España, pese a contar con iniciativas públicas y privadas con contenidos parciales, aún no ha logrado una integración sistemática en el currículo, lo que se traduce en un déficit de competencias que luego se refleja en la vida adulta y en las decisiones de inversión. Y el aumento de los resultados en las encuestas de capacidad financiera no cambian de un día para otro, es un proceso lento.

Cómo empezar a cerrar la brecha

Tened en mente que antes de invertir, hay que planificar. Un plan financiero básico debería responder a tres preguntas sencillas:

  • ¿Qué quiero conseguir con mi dinero? (objetivos)
  • ¿Cuánto puedo destinar a invertir sin comprometer mi seguridad? (capacidad)
  • ¿En qué horizonte temporal necesito esos recursos? (plazo)

A partir de ahí, todo lo demás —diversificación, productos, fiscalidad— cobra sentido. Pero sin esas respuestas previas, cualquier inversión es una jugada a ciegas.

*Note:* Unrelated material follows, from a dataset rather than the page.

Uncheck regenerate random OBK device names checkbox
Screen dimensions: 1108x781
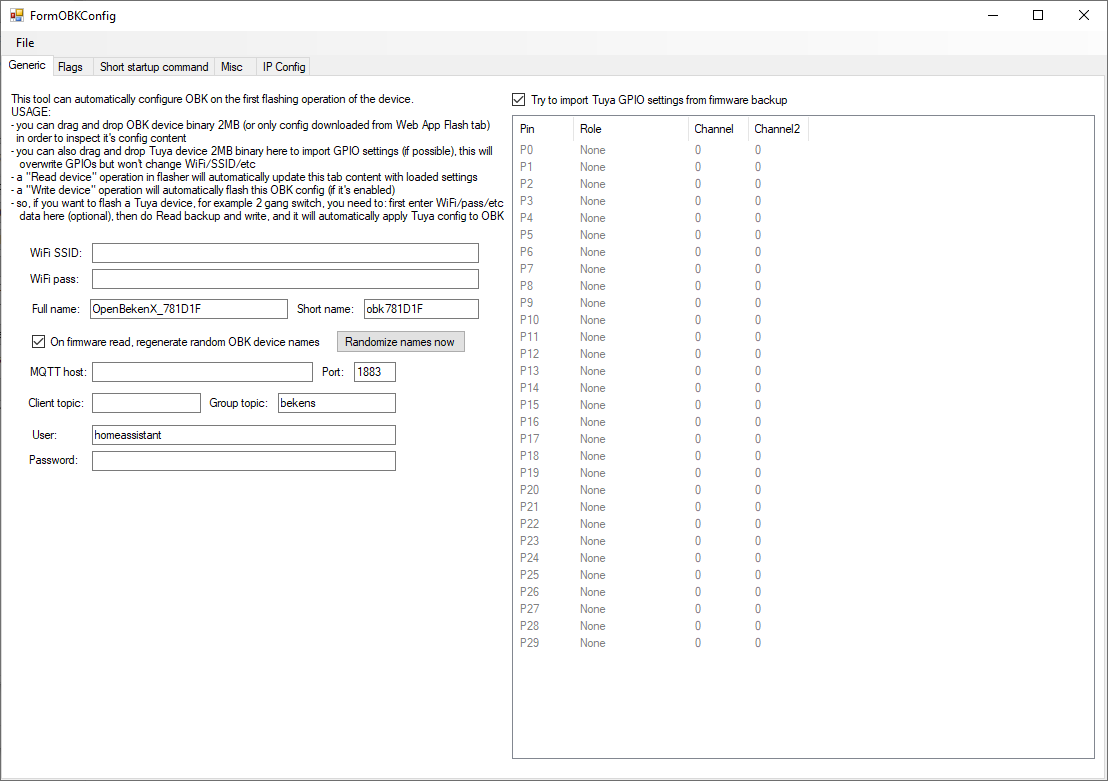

Hay una buena noticia y esta es que mejorar es posible. El acceso a la información es hoy más fácil que nunca, y existen iniciativas públicas y privadas que promueven la formación financiera de base. Pero la responsabilidad última sigue siendo individual: entender el dinero debería ser tan básico como saber leer o escribir.

Invertir sin entender es peligroso, pero hacerlo sin planificar es aún peor. La educación financiera es el mapa; la planificación, la ruta. Y sin ambas, cualquier destino depende del azar.

Mientras el conocimiento siga siendo un privilegio y no una norma, seguiremos perdiendo silenciosamente una parte de nuestro patrimonio: la que entregamos al desconocimiento.